* start RECORD EXCERPTS *

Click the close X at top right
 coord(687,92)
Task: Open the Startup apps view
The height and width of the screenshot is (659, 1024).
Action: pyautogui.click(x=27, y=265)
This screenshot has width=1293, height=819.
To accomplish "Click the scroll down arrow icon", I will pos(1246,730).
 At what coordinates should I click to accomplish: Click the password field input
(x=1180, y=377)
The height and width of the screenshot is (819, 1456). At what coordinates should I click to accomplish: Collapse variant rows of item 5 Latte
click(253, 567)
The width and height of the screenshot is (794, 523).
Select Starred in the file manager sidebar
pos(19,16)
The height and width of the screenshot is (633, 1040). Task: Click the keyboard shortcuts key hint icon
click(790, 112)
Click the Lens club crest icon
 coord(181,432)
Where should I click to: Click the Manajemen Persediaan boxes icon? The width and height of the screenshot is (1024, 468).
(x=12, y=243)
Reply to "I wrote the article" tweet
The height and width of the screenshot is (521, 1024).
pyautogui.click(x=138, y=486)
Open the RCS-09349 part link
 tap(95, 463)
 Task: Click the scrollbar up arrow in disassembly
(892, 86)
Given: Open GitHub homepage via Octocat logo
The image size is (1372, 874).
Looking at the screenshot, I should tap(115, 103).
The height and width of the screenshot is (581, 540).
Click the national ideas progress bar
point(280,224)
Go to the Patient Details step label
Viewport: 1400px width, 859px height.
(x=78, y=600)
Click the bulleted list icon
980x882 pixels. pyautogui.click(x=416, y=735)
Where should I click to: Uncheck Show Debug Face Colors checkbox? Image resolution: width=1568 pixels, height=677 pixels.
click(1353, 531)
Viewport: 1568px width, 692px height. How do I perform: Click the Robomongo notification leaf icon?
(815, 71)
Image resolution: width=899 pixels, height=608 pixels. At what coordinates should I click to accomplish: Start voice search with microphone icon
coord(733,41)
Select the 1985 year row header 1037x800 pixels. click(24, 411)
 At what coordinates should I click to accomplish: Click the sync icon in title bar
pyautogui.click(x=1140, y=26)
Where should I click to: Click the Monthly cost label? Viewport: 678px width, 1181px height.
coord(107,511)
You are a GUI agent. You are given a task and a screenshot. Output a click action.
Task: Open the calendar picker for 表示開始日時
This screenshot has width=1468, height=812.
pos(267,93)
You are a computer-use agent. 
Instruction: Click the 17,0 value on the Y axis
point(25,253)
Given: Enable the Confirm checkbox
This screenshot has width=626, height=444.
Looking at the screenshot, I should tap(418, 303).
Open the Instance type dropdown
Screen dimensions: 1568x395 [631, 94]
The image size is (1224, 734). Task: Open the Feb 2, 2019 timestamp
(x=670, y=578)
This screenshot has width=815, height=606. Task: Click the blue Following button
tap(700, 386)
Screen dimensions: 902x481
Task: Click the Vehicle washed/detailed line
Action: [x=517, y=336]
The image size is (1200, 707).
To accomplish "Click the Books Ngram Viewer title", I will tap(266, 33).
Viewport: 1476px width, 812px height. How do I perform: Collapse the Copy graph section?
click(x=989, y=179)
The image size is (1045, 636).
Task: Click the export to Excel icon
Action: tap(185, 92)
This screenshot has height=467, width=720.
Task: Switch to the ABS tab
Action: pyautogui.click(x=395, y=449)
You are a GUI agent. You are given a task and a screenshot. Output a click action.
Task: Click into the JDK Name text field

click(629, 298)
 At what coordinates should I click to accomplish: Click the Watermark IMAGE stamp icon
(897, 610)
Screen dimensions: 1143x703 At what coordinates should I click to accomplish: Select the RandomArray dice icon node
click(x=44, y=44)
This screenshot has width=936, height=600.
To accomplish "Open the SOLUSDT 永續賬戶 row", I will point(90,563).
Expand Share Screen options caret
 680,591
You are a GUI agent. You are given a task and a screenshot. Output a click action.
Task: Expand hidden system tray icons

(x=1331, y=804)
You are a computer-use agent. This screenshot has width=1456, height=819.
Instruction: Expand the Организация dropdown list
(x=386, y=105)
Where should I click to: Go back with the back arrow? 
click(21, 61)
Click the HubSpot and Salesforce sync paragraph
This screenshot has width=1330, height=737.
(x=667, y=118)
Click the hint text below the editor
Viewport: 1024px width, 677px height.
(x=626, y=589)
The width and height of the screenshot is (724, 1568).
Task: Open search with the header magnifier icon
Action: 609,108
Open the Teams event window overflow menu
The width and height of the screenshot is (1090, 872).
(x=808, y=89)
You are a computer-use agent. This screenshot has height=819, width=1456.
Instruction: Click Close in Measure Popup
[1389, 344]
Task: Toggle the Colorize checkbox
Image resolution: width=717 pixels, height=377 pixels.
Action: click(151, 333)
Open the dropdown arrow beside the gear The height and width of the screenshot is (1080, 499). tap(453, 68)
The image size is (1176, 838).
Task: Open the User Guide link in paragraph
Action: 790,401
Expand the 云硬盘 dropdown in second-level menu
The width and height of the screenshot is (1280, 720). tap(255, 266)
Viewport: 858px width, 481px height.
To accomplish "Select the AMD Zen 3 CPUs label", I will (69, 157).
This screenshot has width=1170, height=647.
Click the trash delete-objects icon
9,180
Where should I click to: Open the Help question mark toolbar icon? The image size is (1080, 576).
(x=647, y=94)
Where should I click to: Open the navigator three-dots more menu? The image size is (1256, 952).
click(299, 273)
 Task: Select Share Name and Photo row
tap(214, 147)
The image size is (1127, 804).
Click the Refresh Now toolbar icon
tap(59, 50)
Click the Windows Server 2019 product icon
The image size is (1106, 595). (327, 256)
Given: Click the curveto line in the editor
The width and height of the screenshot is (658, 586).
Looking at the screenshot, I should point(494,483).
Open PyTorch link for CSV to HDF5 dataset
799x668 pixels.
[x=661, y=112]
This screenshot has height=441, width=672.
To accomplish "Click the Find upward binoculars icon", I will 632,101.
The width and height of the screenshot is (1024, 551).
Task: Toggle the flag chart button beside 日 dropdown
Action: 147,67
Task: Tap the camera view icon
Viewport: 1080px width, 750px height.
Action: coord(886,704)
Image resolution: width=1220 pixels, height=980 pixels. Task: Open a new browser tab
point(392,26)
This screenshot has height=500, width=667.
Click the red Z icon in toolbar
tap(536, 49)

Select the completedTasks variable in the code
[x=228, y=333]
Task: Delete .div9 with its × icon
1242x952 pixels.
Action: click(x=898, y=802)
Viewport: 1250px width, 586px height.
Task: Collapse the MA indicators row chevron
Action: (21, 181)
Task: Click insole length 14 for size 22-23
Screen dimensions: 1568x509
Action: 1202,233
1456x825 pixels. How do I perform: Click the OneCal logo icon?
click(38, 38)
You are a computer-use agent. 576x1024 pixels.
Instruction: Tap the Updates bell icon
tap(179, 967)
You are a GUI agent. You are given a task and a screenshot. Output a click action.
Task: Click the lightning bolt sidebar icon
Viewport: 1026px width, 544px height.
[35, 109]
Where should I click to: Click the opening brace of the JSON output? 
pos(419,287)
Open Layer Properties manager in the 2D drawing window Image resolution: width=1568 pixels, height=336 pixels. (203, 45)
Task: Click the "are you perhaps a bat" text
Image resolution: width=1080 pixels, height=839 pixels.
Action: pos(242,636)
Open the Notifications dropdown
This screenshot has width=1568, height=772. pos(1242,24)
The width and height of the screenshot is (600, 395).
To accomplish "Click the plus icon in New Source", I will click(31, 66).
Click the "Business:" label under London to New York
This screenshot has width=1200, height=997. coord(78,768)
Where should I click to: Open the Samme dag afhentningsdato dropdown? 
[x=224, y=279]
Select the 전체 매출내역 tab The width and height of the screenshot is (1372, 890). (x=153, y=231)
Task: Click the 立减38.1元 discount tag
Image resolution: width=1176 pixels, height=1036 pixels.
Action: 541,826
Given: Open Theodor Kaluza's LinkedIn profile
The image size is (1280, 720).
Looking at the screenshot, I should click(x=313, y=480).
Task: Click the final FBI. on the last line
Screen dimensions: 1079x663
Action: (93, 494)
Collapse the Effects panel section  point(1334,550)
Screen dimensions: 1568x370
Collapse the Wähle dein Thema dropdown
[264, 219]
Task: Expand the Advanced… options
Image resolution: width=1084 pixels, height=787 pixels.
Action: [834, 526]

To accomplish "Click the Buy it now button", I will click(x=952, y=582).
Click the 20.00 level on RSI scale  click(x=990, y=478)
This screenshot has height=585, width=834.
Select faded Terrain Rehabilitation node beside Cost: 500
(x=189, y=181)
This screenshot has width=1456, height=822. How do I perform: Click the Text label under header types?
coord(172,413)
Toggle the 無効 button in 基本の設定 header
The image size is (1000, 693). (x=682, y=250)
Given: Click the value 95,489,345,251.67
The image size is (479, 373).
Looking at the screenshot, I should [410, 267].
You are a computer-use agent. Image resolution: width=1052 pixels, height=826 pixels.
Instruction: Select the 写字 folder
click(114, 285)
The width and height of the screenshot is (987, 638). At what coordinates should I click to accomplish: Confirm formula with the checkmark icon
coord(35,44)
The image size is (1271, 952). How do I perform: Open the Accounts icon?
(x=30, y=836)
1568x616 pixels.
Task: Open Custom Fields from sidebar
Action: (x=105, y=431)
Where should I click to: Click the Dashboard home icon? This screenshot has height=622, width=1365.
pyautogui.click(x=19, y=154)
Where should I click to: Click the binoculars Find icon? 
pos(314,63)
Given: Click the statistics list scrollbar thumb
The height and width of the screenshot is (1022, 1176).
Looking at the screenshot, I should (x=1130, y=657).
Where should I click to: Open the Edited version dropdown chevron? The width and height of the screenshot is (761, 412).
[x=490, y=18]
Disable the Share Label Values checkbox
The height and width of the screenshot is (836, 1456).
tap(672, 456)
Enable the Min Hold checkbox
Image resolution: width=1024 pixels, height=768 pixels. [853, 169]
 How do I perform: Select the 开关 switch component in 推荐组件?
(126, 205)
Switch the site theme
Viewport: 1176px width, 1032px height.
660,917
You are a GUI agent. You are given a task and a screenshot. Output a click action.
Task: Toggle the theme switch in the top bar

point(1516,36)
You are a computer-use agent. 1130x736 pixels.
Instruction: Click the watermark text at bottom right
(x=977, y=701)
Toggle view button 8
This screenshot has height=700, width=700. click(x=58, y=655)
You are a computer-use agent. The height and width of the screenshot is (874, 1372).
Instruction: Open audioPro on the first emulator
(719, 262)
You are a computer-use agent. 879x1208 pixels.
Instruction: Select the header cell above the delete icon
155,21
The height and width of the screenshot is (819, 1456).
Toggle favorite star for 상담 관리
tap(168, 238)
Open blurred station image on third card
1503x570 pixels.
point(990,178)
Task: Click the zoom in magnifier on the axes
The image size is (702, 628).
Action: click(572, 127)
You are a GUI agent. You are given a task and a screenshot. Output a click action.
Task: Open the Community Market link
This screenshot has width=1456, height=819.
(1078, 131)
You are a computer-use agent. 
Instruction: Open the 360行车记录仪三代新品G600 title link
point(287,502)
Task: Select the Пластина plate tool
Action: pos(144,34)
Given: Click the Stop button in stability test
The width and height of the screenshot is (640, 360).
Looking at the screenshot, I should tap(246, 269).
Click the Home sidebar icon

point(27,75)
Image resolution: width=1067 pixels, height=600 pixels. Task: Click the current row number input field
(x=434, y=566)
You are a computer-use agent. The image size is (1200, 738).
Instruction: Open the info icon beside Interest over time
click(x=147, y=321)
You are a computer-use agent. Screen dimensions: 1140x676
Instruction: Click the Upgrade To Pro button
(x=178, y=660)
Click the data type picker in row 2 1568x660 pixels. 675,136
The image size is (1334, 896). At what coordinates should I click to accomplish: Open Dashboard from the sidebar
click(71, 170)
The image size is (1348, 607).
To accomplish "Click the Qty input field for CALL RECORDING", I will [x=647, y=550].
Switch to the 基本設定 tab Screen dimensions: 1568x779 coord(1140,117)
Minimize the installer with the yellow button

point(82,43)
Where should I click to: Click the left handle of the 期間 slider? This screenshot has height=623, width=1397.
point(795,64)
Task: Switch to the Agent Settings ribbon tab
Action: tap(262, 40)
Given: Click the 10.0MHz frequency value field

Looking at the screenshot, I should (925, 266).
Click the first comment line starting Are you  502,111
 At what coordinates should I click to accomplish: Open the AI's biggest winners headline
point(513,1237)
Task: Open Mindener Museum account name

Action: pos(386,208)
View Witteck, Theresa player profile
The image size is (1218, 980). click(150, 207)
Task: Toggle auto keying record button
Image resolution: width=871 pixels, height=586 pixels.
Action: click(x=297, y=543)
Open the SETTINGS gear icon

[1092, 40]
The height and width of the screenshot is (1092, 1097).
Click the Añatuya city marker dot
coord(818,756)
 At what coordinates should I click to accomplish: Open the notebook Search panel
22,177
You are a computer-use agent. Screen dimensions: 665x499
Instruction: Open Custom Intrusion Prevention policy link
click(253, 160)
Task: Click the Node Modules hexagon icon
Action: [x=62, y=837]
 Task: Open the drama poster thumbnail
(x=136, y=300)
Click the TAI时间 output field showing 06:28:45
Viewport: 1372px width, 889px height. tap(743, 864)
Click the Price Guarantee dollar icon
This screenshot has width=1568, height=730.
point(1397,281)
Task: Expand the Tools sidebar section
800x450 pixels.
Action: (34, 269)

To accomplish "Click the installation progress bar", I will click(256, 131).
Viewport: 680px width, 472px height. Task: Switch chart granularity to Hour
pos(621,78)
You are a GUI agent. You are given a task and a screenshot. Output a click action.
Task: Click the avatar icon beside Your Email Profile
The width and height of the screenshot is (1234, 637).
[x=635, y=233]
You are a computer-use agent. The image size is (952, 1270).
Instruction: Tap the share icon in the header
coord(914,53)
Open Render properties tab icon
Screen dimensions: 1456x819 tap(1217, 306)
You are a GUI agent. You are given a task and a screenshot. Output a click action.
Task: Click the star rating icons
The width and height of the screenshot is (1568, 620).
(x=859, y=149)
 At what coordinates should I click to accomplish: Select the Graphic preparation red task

* end RECORD EXCERPTS *

• [PROBLEM TO WORK ON]
Print the part of the material that opens with the line containing "Task: Toggle auto keying record button" and runs through the end of the material, reproducing every line without changes.

• [SOLUTION]
Task: Toggle auto keying record button
Image resolution: width=871 pixels, height=586 pixels.
Action: click(x=297, y=543)
Open the SETTINGS gear icon

[1092, 40]
The height and width of the screenshot is (1092, 1097).
Click the Añatuya city marker dot
coord(818,756)
 At what coordinates should I click to accomplish: Open the notebook Search panel
22,177
You are a computer-use agent. Screen dimensions: 665x499
Instruction: Open Custom Intrusion Prevention policy link
click(253, 160)
Task: Click the Node Modules hexagon icon
Action: [x=62, y=837]
 Task: Open the drama poster thumbnail
(x=136, y=300)
Click the TAI时间 output field showing 06:28:45
Viewport: 1372px width, 889px height. tap(743, 864)
Click the Price Guarantee dollar icon
This screenshot has width=1568, height=730.
point(1397,281)
Task: Expand the Tools sidebar section
800x450 pixels.
Action: (34, 269)

To accomplish "Click the installation progress bar", I will click(256, 131).
Viewport: 680px width, 472px height. Task: Switch chart granularity to Hour
pos(621,78)
You are a GUI agent. You are given a task and a screenshot. Output a click action.
Task: Click the avatar icon beside Your Email Profile
The width and height of the screenshot is (1234, 637).
[x=635, y=233]
You are a computer-use agent. The image size is (952, 1270).
Instruction: Tap the share icon in the header
coord(914,53)
Open Render properties tab icon
Screen dimensions: 1456x819 tap(1217, 306)
You are a GUI agent. You are given a task and a screenshot. Output a click action.
Task: Click the star rating icons
The width and height of the screenshot is (1568, 620).
(x=859, y=149)
 At what coordinates should I click to accomplish: Select the Graphic preparation red task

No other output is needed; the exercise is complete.